After calculating the SoRI for the pre-, syn- and post-disaster phases and the composite ESoRI, four separate maps were generated using ArcGIS (version 10.4) to reveal the spatial patterning of social resilience across all the unions of the study area. In order to obtain the phase-specific index value (i.e., SoRI and ESoRI) for each union, we first calculated individual SoRI and ESoRI values for each household that was surveyed and then aggregated those values for each union to map them using the GIS. We used the Shapiro-Wilk test (p < 0.05) in SPSS to test the distribution of index values for normality before calculating the average index value from the household index values grouped under a particular phase. If the value in a union followed a normal distribution, the mean value was taken as the representative index value for that union; otherwise, the median value was used. For ease of further calculation, all union index values were then normalized to a range of 0 to 1 using the min-max formula. We joined the values to the union shapefile and each union was classified into one of three categories: low, medium or high resilience, using quantiles as class breaks. The study area is small, with fairly similar measures of readiness, response, and recovery by local residents and disaster managers across the region. However, due to differences in their geographical locations, we defined the boundary of highly exposed unions (exterior) and less exposed unions (interior) based on their position from the sea and rivers. Accordingly, the mapping technique focused on highlighting the differences in social resilience in these two different geographic settings within the study area.

2.8. Validation

Generally, if a community has already initiated or has an adequate preparedness program for future disasters, they can adjust to an emergency with minimal loss, and subsequently manage a quick recovery. To test this hypothesis, household recovery, an indicator of resilience, was compared with the ESoRI values. The final composite ESoRI map was validated against household responses regarding recovery after Cyclone Sidr measured using a Likert scale (1–3, where 1 indicates barely, 2 indicates moderately, and 3 indicates mostly recovered). This study anticipated a straightforward and positive relationship between recovery and social resilience, which meant that the higher the resilience of a union, the higher the percentage of mostly recovered households within that administrative boundary. Therefore, the percentage of households that were mostly recovered was determined for each union and was compared with its respective ESoRI value in order to validate the outcome of the study.

3. Results

3.1. General description of the households and their disaster management capacity

The key findings regarding the demography, socio-economy, and disaster-management strategies of the study area at the household level are presented in this section. 77% of the surveyed households were nuclear families, with a mean of five persons per household. The mean age of the household head, usually a male, was 46.5 years, with the range being 22 to 80 years; the mean length of their residence in this area was 43 years. The average proportion of dependents was 65%. Only 3% of households had disabled members. 98% of the households lived in their own house, with the remaining 2% either in a rental house, a relative's house, or government housing. 71% of the houses in the survey sample were kutcha (made from low-quality materials like mud and thatch), 24% semi-pucca (roofs made of corrugated iron sheets and floor and exterior walls made of high-quality materials), and 4% pucca (floor, roof, and exterior walls all made of high-quality materials). The literacy rate of the surveyed households was 69%. Regarding primary occupation, 47% lived on agriculture, 17% on fishing, 11% were day laborers, 15% were engaged in business, 4% in government and private jobs, and 5% in miscellaneous activities (school/college teacher, medical practice, and tourism businesses). Around 59% of the households lived below the poverty line (monthly per capita income ∼$USD 25) (BBS Citation2016).
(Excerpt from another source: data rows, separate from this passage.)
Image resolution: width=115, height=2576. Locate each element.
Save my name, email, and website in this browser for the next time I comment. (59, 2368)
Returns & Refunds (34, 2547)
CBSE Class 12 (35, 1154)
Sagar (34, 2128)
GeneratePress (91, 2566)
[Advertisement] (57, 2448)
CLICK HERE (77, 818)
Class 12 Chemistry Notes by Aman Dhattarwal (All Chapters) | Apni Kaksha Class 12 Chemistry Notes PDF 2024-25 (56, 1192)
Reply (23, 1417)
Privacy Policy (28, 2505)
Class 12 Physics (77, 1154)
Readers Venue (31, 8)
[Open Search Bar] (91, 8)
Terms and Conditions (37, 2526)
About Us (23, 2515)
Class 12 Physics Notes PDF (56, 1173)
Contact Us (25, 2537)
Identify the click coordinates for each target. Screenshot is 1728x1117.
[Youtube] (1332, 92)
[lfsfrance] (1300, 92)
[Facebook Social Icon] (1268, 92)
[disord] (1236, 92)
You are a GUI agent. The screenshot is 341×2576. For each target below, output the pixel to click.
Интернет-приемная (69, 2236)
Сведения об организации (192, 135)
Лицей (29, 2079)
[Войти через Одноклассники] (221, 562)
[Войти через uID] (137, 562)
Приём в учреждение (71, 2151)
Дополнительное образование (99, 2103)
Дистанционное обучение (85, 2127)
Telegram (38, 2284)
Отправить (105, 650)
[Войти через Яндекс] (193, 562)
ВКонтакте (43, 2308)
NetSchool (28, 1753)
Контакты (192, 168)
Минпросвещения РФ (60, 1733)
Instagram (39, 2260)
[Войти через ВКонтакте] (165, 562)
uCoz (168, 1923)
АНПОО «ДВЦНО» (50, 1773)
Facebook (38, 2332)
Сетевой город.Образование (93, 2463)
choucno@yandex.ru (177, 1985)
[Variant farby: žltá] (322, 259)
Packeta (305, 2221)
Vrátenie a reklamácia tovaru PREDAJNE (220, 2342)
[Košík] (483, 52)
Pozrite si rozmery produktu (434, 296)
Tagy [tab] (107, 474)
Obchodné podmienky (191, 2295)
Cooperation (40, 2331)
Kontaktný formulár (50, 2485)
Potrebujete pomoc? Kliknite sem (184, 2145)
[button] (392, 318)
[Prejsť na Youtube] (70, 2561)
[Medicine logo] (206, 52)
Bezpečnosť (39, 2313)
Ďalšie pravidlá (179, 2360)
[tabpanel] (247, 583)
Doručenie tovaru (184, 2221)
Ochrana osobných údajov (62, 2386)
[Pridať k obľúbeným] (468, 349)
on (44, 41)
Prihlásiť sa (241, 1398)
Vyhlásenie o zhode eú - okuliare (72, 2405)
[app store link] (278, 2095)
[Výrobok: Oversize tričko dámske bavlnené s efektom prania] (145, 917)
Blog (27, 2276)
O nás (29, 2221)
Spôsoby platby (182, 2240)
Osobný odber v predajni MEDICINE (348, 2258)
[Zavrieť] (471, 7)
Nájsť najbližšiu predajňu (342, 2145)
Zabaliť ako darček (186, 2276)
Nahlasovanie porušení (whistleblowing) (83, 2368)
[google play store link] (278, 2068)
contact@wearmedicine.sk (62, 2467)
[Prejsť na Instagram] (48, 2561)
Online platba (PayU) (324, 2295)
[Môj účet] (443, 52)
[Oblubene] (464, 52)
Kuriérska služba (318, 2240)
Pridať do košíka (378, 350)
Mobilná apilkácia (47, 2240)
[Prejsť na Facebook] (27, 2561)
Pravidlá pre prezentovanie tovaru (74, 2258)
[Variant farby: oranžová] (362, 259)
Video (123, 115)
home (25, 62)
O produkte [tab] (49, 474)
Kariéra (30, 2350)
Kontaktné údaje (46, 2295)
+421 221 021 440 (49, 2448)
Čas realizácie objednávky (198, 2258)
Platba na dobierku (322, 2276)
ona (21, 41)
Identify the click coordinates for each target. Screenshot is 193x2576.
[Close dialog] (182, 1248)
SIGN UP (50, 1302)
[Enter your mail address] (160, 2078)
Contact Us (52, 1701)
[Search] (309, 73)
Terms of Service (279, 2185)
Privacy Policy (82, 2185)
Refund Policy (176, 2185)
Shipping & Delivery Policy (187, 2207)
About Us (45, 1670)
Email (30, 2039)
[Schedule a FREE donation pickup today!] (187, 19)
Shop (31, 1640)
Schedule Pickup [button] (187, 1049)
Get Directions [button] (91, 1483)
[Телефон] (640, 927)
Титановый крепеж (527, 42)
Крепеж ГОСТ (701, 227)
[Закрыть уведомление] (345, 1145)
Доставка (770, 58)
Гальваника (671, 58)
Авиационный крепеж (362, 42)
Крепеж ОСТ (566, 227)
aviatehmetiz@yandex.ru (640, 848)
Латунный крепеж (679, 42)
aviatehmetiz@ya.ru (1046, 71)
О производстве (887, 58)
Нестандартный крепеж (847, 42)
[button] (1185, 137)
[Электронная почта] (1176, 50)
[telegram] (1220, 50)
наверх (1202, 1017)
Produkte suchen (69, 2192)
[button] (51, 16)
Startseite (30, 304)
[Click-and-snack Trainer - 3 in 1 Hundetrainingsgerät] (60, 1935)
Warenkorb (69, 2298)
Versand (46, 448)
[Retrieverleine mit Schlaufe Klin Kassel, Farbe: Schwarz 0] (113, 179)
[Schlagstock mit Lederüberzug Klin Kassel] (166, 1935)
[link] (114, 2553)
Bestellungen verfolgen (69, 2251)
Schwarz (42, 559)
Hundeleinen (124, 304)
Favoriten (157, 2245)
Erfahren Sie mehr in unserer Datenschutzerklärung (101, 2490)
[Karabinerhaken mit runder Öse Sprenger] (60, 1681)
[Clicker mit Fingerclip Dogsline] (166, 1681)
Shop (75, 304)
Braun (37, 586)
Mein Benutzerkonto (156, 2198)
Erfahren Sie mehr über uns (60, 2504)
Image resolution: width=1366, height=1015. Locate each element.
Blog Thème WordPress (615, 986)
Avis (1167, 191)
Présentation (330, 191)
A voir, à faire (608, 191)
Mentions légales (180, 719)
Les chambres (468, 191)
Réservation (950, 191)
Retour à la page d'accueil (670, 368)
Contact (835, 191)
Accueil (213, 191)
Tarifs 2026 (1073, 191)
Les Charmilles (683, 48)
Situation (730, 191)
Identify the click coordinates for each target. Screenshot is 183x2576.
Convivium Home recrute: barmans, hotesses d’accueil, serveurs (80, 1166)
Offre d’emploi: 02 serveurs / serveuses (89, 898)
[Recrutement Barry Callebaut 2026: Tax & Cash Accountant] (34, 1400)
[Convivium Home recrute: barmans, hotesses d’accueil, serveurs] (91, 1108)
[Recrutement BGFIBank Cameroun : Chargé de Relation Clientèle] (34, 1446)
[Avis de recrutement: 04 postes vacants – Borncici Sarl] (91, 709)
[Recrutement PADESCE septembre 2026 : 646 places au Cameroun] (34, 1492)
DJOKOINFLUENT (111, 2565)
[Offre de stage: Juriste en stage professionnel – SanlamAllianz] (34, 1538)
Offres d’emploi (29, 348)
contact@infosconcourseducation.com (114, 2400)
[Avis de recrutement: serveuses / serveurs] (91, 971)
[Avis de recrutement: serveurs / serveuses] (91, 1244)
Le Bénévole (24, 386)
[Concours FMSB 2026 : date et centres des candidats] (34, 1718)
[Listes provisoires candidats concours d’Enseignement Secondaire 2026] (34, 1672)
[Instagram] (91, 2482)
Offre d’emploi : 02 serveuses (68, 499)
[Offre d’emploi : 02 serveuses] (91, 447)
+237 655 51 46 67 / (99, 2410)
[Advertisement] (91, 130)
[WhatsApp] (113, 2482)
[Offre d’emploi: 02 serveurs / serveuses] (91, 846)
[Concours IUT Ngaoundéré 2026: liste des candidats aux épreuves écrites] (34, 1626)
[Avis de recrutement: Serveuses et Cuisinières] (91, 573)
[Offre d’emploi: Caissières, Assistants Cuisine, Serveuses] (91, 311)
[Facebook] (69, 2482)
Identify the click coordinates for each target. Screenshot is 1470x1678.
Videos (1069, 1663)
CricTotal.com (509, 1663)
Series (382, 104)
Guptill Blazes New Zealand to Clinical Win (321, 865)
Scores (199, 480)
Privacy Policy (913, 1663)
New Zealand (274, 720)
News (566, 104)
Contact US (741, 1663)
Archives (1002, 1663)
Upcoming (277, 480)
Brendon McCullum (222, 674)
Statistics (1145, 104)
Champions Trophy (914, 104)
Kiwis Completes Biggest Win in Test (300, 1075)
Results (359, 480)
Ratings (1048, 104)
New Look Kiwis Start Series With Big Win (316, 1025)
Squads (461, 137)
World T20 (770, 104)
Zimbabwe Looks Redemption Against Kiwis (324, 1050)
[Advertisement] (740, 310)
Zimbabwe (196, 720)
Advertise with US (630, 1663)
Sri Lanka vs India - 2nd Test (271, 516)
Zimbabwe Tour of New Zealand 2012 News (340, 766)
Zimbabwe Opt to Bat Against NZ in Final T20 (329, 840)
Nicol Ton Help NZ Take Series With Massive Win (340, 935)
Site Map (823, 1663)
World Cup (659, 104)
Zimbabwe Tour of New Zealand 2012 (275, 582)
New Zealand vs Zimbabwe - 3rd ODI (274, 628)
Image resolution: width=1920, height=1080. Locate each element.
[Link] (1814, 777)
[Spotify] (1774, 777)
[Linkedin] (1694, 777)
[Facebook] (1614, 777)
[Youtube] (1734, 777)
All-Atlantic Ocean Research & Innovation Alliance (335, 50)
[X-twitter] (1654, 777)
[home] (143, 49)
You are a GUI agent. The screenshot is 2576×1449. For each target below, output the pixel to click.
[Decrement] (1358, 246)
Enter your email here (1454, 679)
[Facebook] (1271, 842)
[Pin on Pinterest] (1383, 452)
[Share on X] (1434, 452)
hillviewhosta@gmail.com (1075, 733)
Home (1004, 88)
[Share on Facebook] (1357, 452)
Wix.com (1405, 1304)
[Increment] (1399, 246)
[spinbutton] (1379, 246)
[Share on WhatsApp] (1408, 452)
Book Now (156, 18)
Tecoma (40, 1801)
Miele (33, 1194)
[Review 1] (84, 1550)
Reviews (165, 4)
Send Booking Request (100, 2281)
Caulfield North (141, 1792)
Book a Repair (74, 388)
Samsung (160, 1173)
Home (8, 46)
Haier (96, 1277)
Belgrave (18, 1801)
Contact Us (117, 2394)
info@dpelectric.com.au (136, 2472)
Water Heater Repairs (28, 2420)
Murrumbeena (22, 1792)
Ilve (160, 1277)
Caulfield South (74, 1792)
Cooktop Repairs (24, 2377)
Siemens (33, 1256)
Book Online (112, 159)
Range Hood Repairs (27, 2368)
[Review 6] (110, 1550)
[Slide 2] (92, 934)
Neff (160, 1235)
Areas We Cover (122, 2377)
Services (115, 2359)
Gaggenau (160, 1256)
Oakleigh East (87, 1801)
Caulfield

Many of the households in this area had participated in basic disaster-management training and awareness programs, corresponding to 39% and 38% of the total surveyed households, respectively. 45% of households stocked dry food, medicines, and other necessary items as a part of their contingency planning. Prior to Cyclone Sidr’s landfall in 2007, 86% of households received early warning of the storm; 70% managed to evacuate successfully and seek shelter well before the hazard struck. In the post-disaster period, 66% of households received house repairs, 31% received cash, and 6% received health support to help them recover from the impact of the disaster. 48% of households believed that relevant organizations, i.e., local government and NGOs, had collaborated on disaster-management activities in the study area. In the recovery context, 48% of households believed that they had only partially recovered, 28% stated that they were moderately recovered, and only 16% of the households believed they had fully recovered after Cyclone Sidr.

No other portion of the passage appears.